CIDRe: A Reference-Free Multi-Aspect Criterion for Code Comment Quality Measurement
Maria Dziuba, Valentin Malykh
TL;DR
CIDRe introduces a reference-free, four-component criterion for code-comment quality that jointly measures Completeness, Informativeness, Description Length, and Relevance to assess structured comments. The method combines transformer-based informativeness weighting, multilingual embeddings, and a SIDE-inspired relevance module, producing a score in $[0,1]$ that feeds a binary good/bad classifier.

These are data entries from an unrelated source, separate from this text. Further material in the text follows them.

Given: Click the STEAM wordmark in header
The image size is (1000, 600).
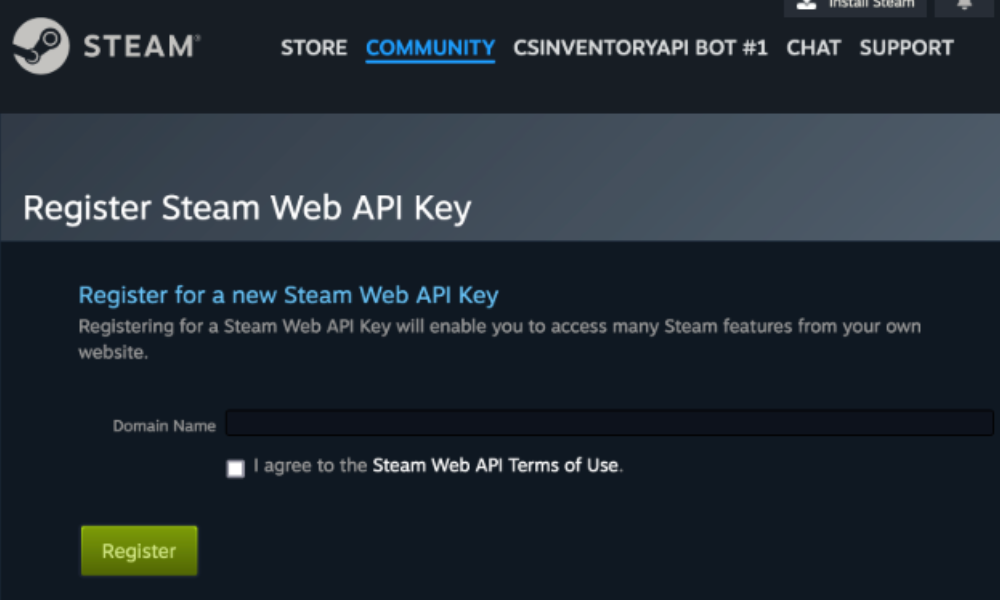Looking at the screenshot, I should pos(141,47).
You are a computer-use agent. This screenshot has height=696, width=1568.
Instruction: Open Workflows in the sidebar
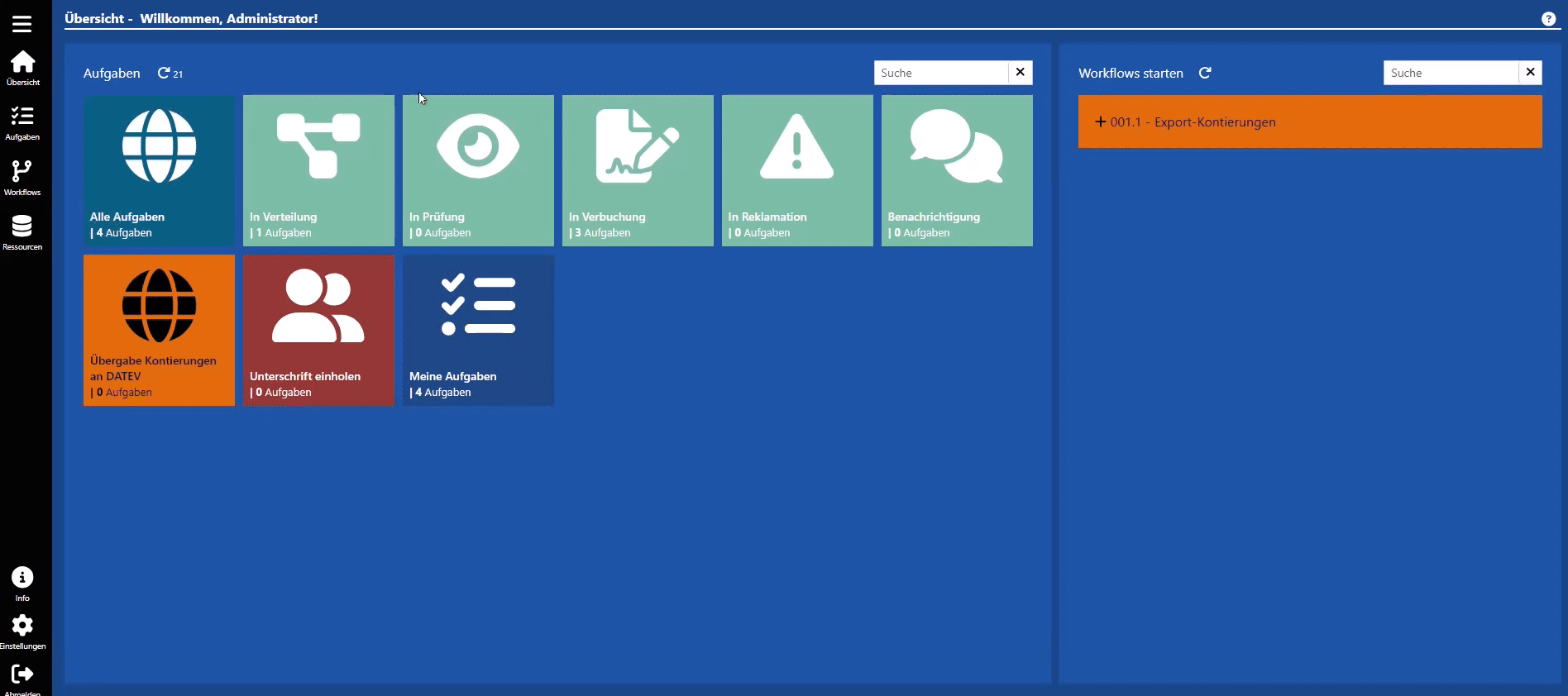pyautogui.click(x=22, y=177)
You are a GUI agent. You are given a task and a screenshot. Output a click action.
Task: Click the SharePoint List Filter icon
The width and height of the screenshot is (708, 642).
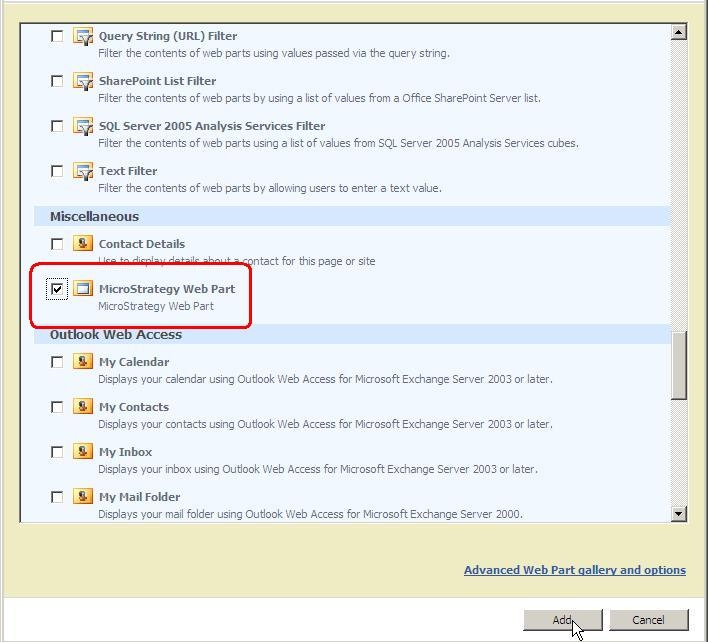click(x=83, y=82)
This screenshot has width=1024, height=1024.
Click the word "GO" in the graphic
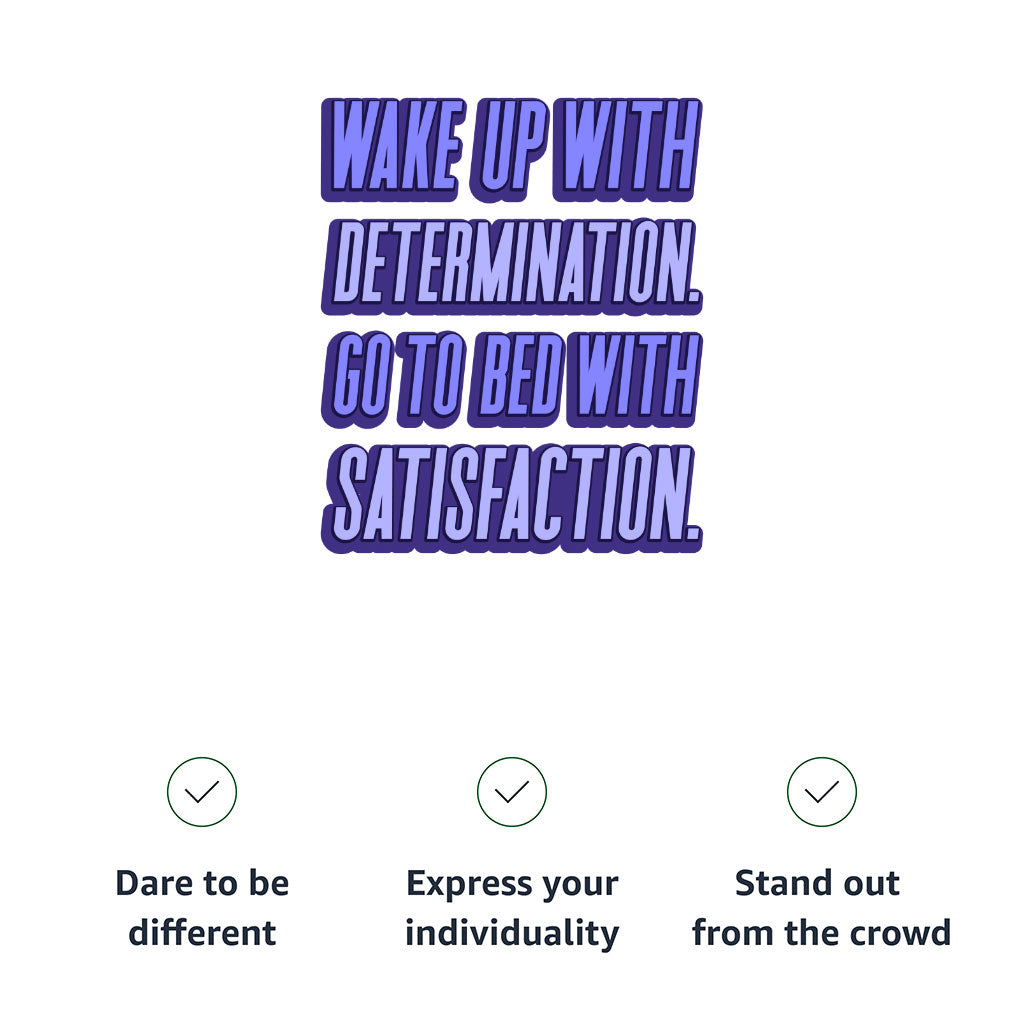click(x=359, y=380)
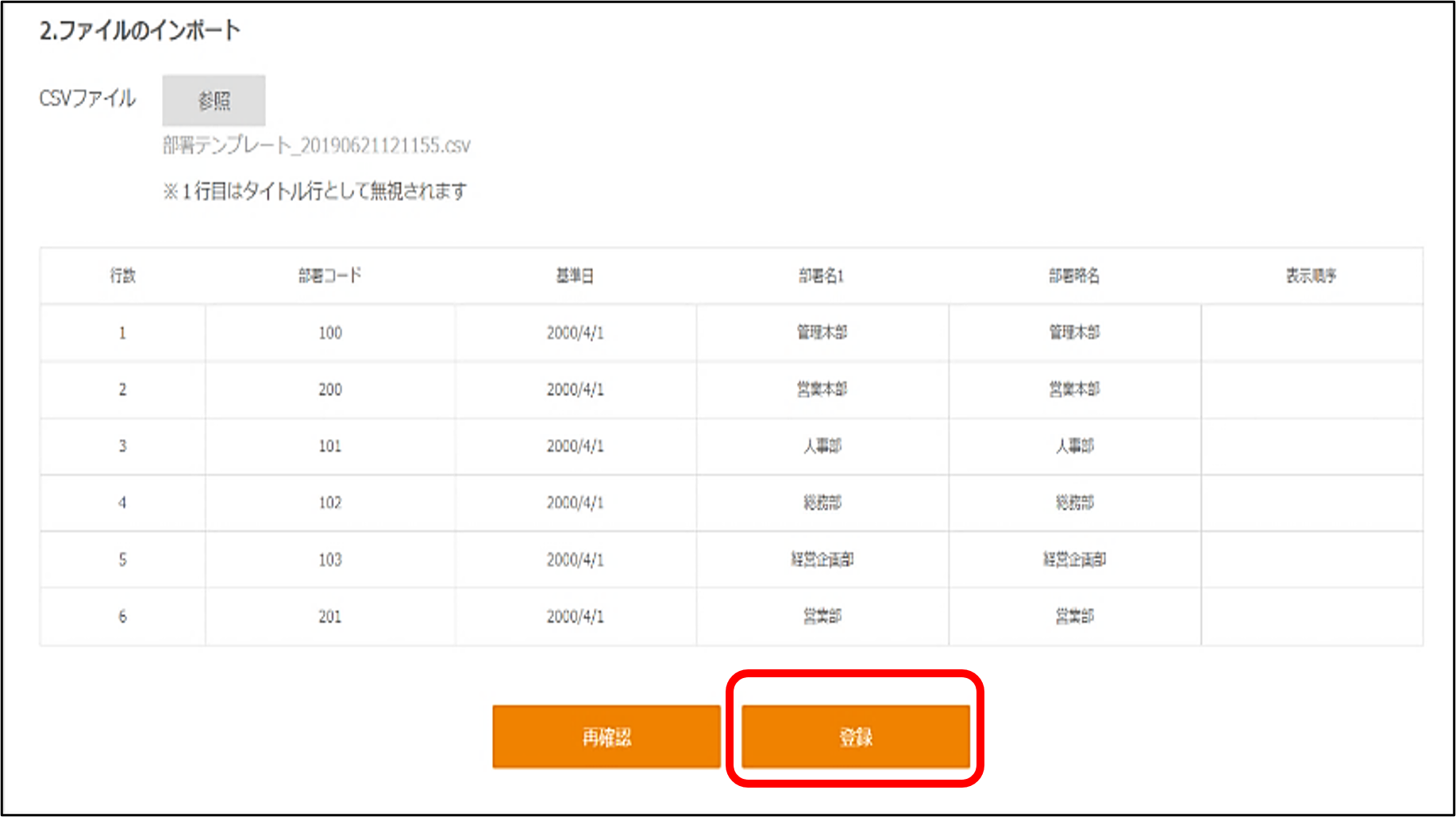Select the 部署略名 column header

pyautogui.click(x=1074, y=276)
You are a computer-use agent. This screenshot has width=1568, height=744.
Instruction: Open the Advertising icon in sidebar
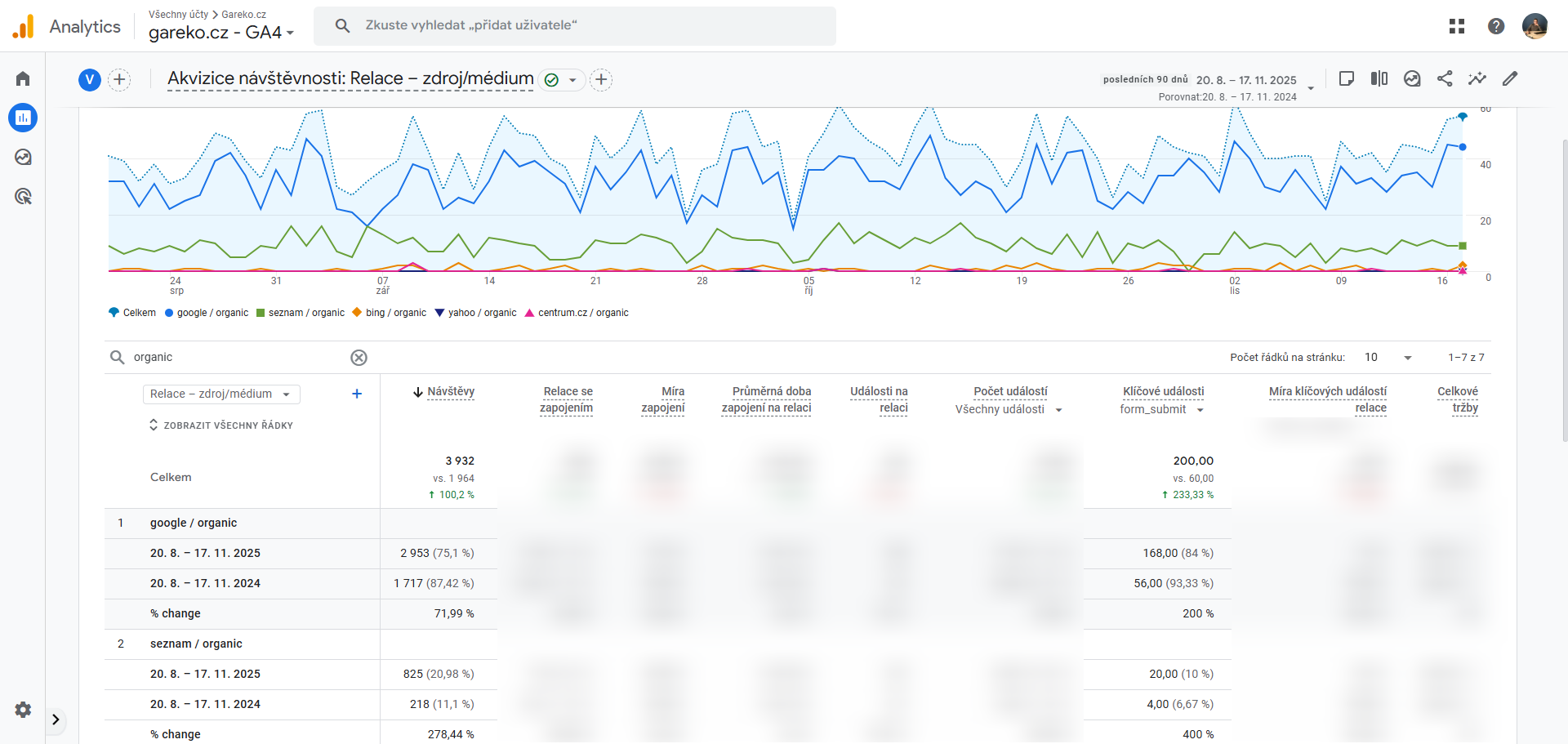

On the StRuCom dataset and an independently labeled test set, CIDRe outperforms existing metrics in cross-entropy calibration, with an ablation showing full component synergy and a side-by-side evaluation demonstrating cross-language and cross-model effectiveness when filtering data. The work demonstrates practical gains in generation quality for Russian-language code documentation and points to future multilingual extensions and broader applicability.
Abstract
Effective generation of structured code comments requires robust quality metrics for dataset curation, yet existing approaches (SIDE, MIDQ, STASIS) suffer from limited code-comment analysis. We propose CIDRe, a language-agnostic reference-free quality criterion combining four synergistic aspects: (1) relevance (code-comment semantic alignment), (2) informativeness (functional coverage), (3) completeness (presence of all structure sections), and (4) description length (detail sufficiency). We validate our criterion on a manually annotated dataset. Experiments demonstrate CIDRe's superiority over existing metrics, achieving improvement in cross-entropy evaluation. When applied to filter comments, the models finetuned on CIDRe-filtered data show statistically significant quality gains in GPT-4o-mini assessments.